## Required work
For each line below that contains the word "resolution", make a copy.

## Input for this task
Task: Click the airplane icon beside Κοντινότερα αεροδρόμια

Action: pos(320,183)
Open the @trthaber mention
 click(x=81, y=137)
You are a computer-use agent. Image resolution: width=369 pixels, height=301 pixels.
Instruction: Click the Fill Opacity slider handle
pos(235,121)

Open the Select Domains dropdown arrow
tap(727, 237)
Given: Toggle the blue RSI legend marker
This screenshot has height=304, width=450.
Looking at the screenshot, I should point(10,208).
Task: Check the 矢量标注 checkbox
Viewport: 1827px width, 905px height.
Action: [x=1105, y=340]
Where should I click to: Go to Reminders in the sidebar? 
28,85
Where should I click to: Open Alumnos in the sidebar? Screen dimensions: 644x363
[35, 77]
---
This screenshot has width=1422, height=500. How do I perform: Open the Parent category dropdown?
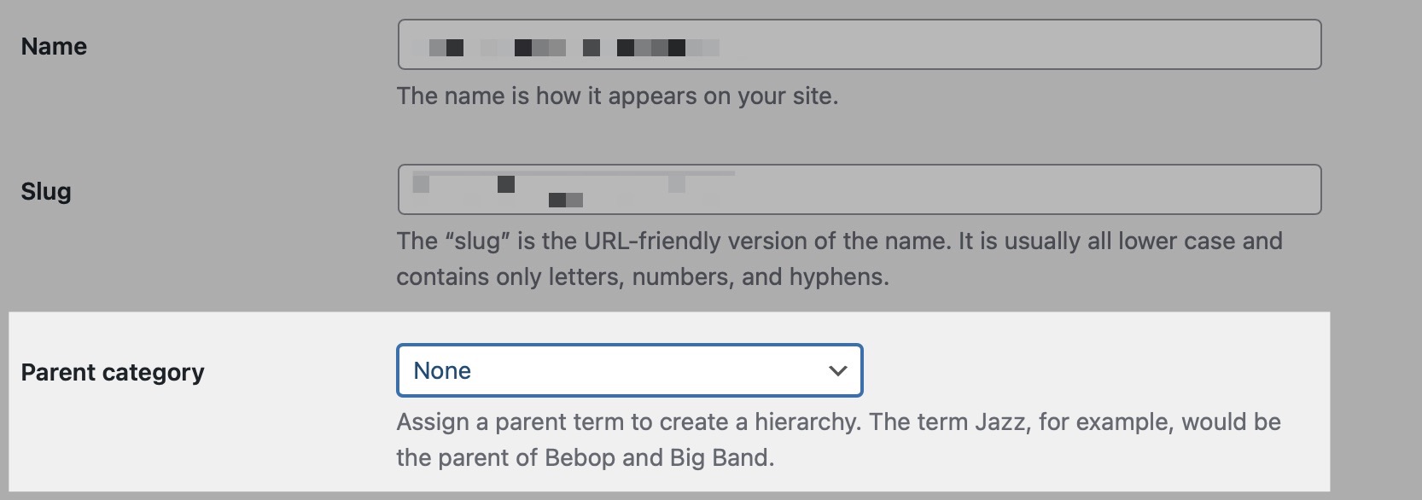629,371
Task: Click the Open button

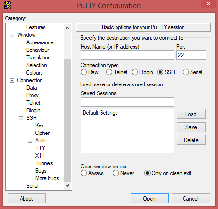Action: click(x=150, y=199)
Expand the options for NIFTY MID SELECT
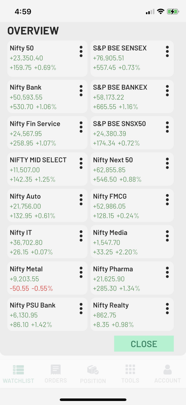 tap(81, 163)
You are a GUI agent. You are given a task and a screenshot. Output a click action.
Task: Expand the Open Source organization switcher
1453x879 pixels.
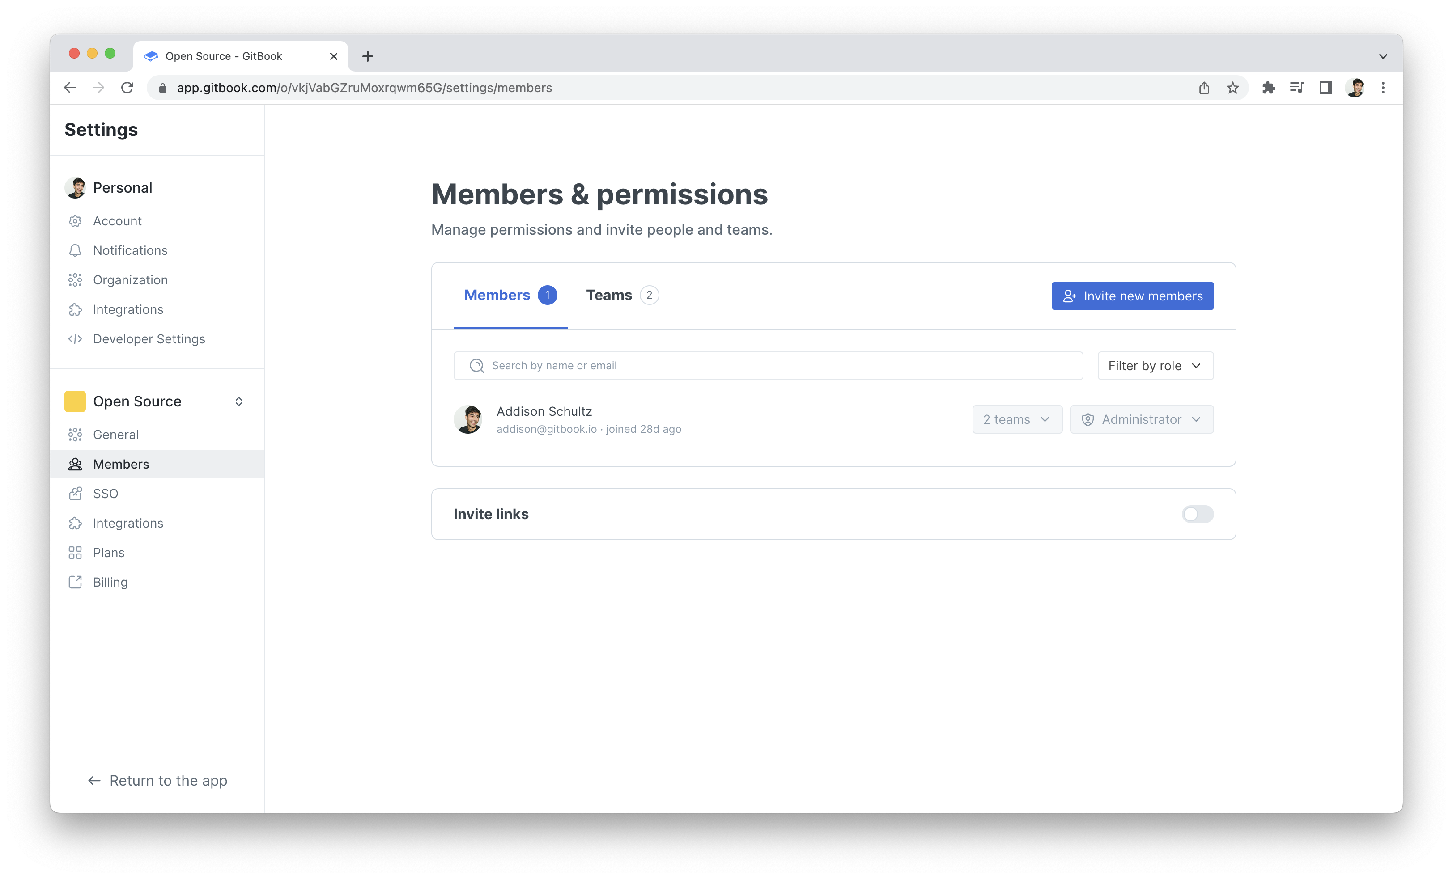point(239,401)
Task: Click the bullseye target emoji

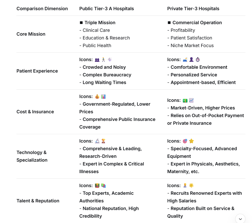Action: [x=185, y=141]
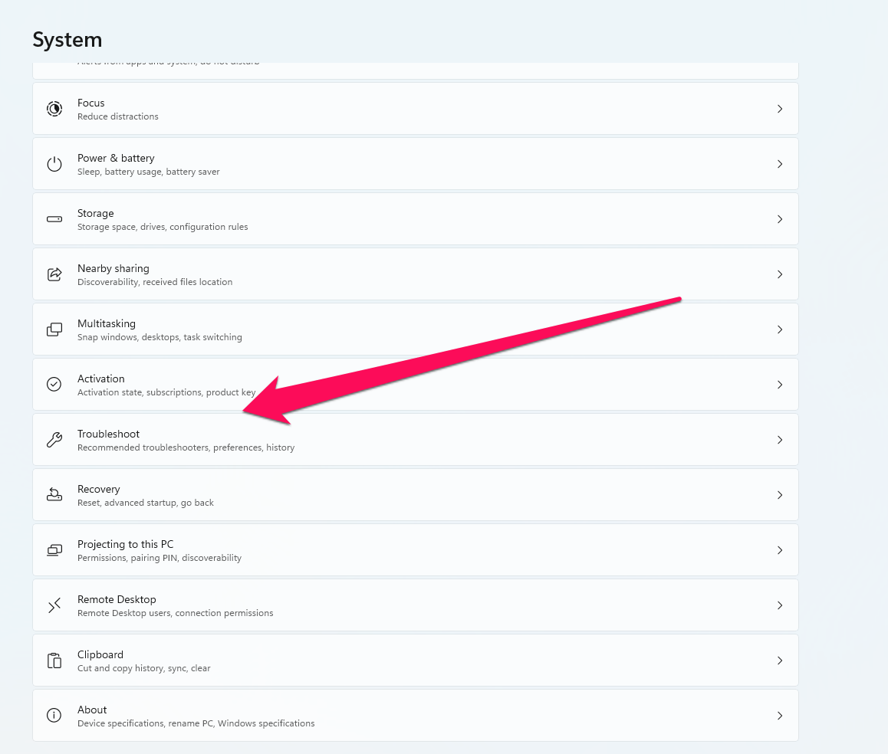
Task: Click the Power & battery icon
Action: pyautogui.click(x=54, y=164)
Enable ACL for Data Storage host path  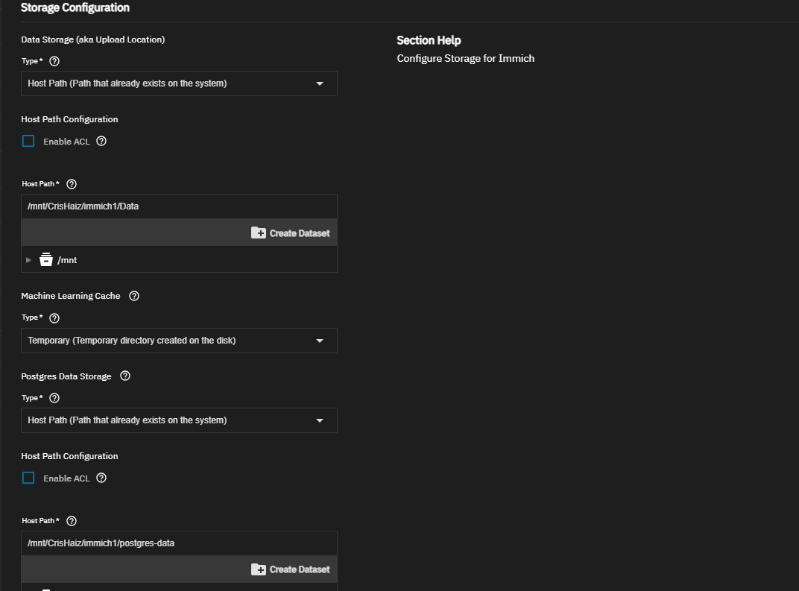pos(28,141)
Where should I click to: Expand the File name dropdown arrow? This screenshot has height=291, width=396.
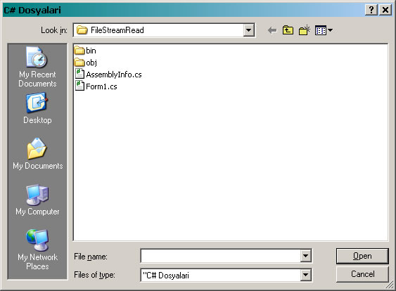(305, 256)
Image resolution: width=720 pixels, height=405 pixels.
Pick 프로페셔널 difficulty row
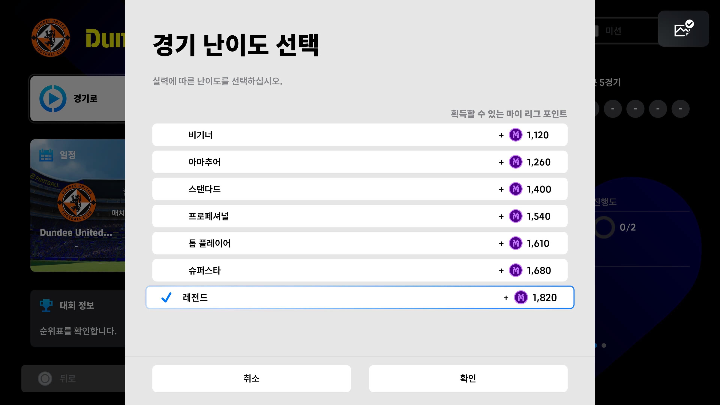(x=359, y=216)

## Answer below
You are a computer-use agent. Image resolution: width=369 pixels, height=301 pixels.
Image resolution: width=720 pixels, height=405 pixels.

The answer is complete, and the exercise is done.